One-sided 95% CI, [LCL(0.05), UCL(0.00)]. Test whether the AUC exceeds the "essential" threshold of 0.80, i.e., H0: WMWprob ≤ 0.80 vs. H1: WMWprob > 0.80.

Let tWMWprob be the true value of WMWprob, fixed in theory, but unknown in practice. The two types of CI misses (false positives) are {LCL > tWMWprob} and {UCL < tWMWprob}.

For the regular two-sided 95% CI, we "risk" alphaL = 0.025 in protecting against {LCL > tWMWprob} and alphaU = 0.025 in protecting against {UCL < tWMWprob}. Total risk: alphaTotal = alphaL + alphaU = 0.025 + 0.025 = 0.05. The common one-sided CI [LCL(0.05), UCL(0)=1] risks all alphaTotal = 0.05 in protecting {LCL > tWMWprob}. Setting UCL(0.00) = 1 is risk free, but it is useless: "No risk, no reward."

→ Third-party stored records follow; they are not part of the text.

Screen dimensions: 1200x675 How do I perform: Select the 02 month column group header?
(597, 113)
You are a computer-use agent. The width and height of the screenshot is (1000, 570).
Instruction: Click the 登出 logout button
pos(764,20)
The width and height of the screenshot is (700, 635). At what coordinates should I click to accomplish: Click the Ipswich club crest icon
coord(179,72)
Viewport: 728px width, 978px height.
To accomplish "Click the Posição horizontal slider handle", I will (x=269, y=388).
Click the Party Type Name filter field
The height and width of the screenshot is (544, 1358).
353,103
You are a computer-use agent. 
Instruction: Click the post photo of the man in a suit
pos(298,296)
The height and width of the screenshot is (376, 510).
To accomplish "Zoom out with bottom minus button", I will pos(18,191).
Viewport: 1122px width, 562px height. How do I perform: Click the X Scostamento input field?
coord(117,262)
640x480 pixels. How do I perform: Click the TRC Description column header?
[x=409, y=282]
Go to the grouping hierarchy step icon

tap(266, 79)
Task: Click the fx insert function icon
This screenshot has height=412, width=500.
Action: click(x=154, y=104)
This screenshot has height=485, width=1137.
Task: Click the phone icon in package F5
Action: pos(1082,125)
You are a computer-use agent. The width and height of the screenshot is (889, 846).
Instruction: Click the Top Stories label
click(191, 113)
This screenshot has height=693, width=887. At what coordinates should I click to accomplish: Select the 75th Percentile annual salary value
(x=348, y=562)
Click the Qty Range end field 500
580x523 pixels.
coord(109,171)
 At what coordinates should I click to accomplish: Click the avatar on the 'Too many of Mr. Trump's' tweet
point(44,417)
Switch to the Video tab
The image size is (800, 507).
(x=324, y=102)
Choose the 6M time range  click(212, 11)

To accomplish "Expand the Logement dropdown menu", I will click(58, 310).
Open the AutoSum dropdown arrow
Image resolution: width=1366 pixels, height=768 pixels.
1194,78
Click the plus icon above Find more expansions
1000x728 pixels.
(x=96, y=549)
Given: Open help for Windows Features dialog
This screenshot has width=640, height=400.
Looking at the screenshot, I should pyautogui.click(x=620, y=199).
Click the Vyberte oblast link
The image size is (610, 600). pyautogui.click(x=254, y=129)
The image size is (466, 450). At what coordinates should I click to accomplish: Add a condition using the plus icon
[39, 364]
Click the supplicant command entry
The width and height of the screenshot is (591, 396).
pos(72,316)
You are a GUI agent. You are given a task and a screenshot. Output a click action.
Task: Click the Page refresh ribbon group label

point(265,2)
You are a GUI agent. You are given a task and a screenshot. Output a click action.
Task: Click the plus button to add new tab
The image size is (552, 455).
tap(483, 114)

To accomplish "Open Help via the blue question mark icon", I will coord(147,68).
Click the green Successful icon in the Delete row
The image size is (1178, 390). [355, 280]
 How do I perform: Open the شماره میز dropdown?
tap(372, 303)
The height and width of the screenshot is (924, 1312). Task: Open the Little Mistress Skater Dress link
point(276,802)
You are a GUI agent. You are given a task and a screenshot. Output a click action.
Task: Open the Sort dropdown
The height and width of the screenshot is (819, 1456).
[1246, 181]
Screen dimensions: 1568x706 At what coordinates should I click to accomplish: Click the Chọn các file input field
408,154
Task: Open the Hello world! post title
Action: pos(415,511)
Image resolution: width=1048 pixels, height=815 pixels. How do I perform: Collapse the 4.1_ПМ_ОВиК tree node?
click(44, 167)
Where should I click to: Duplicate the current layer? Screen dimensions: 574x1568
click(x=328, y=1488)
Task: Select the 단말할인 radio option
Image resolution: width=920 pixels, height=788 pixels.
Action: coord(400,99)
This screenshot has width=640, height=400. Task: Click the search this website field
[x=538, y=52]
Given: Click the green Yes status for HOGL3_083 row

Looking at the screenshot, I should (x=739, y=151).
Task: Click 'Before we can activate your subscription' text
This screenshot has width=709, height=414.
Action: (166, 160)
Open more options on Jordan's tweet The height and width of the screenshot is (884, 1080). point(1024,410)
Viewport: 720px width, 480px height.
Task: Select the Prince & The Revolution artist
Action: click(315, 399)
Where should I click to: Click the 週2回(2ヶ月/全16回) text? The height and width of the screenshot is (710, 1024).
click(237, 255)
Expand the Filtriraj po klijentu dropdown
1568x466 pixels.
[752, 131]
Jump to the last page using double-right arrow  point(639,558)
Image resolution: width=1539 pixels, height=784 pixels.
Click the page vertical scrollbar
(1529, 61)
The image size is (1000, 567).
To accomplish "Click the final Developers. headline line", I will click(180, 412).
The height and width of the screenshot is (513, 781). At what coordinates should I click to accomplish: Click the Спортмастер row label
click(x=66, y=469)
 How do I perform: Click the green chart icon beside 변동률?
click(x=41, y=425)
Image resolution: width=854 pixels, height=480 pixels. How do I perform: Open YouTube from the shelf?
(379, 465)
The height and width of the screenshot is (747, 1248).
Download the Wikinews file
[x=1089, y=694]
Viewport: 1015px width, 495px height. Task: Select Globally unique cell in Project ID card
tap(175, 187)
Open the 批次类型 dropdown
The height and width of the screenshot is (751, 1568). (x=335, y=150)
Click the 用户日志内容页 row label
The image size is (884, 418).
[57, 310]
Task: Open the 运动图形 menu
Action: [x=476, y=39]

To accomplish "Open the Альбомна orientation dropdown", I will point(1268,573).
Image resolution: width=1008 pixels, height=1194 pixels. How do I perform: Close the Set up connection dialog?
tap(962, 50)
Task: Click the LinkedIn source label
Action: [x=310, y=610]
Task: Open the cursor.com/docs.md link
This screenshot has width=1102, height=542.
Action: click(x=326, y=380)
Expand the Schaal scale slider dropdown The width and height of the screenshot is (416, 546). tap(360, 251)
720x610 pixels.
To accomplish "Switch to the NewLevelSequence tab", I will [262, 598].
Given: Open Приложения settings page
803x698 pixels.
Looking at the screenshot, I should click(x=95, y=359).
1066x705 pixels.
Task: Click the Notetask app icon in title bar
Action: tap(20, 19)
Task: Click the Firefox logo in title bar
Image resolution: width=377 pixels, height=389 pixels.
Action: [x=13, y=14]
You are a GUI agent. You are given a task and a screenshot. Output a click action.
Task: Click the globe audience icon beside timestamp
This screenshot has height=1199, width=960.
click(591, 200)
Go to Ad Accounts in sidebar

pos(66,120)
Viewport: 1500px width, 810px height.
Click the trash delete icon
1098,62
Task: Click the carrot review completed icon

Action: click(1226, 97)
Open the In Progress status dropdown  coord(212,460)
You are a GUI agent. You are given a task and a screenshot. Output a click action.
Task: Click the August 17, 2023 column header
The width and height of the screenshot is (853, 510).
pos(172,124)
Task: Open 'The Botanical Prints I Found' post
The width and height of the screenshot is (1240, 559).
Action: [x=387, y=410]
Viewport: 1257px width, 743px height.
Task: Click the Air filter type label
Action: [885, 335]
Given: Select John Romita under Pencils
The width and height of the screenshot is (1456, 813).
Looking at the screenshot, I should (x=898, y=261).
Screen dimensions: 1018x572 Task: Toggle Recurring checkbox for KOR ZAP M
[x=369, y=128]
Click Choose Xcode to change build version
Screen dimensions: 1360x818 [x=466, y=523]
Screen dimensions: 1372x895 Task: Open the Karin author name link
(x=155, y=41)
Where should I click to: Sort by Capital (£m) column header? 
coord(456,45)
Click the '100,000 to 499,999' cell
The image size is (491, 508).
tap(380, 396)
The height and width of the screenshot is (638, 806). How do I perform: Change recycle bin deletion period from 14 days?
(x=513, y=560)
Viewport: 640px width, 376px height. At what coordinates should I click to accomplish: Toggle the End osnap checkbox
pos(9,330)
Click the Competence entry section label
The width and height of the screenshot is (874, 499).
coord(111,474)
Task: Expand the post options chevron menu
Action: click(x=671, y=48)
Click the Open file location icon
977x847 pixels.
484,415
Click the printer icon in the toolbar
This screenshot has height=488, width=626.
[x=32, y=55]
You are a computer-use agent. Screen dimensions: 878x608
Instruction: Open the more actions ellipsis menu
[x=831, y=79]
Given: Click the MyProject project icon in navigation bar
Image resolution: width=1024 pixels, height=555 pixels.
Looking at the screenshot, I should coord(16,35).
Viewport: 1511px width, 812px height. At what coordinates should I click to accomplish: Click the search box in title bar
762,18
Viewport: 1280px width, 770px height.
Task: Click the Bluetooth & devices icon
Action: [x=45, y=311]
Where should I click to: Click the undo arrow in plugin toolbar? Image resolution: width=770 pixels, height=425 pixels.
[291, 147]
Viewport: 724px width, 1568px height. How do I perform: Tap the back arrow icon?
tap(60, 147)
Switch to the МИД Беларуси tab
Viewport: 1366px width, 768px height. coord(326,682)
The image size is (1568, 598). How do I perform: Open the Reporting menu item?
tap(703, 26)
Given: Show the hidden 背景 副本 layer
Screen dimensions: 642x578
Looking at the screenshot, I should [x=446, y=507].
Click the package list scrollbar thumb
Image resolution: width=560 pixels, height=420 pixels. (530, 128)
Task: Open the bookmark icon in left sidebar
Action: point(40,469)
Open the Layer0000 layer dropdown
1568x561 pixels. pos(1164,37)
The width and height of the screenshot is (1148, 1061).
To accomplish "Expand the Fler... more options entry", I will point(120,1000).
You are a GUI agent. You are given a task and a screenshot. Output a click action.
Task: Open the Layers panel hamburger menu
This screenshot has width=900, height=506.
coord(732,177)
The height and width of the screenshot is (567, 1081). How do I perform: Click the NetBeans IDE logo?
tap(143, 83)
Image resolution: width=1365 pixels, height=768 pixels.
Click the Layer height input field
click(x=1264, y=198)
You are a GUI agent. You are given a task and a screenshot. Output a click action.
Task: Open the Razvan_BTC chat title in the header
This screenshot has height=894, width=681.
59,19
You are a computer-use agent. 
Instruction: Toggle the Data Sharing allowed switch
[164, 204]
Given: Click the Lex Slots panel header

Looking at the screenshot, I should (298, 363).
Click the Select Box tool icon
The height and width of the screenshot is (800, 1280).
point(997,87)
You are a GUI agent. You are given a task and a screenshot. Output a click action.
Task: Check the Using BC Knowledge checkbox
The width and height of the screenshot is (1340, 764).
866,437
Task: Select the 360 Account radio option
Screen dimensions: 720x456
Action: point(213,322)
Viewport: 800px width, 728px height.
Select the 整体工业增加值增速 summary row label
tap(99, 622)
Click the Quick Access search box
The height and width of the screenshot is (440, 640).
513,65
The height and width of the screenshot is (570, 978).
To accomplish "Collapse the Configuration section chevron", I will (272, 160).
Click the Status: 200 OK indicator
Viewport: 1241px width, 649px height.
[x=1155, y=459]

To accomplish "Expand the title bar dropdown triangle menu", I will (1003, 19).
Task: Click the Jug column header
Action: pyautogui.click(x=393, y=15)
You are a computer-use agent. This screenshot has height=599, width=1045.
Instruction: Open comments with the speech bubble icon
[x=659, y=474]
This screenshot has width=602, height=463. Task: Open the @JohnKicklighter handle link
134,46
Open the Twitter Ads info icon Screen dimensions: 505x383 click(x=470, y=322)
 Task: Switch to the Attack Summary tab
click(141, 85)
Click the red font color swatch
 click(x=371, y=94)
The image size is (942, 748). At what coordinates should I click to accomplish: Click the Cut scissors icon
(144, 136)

In WMW(), the p-value relates to testing H0: WMWprob WMWprob0 vs. H1: WMWprob > WMWprob0 . By construction, LCL(0.05) > WMWprob0 if and only if p < 0.05. Thus, given a computed CI of [LCL(0.05), UCL(0.00)=1], testing H0: WMWprob LCL(0.05) vs. H1: WMWprob > LCL(0.05) yields p = 0.05. (This "CI and p-value congruency" is the subject of Example 1e.)

The WMW() statement:

    Ex1c <- WMW(Y=Rating, Group=TrueDiseaseStatus,

                GroupLevels=c("Abnormal", "Normal"),

                Alpha=c(0.05, 0.00), WMWprob0=0.80)

Results

*********************************************************************
Parameter  Estimate       0.95 CI*      One-Sided Hypothesis    P**    
.....................................................................
 WMWprob     0.893     [0.832, 1.000]   H0: WMWprob <= 0.80  0.00960  
 WMWodds     8.361    [4.953, > 1e+08]  H0: WMWodds <= 4.00  0.00960  
*********************************************************************
*CI error rates (alphaL, alphaU): (0.050, 0.000)
 CI Method: coupling Sen (1967) & Mee (1990)
**Normal(0, 1) test statistic, Z = 2.34
  P-value for H0: WMWprob >= 0.80:  1 - 0.00960 = 0.99040
  Two-sided p-value (H0: WMWprob = 0.80): 0.0192

The key point? Compared to LCL(0.025) = 0.818, LCL(0.05) = 0.832 is closer the estimate, 0.893, and, thus, more likely to be closer to tWMWprob. Opinions will rightfully differ as to whether taking on more risk regarding LCL (going from 0.025 to 0.050) is worth the benefit. A more risk-aversive action would be to use the 97.5% CI [LCL(0.025)=0.818, UCL(0.00)=1], which is congruent with using the p < 0.025 indicator of "significance."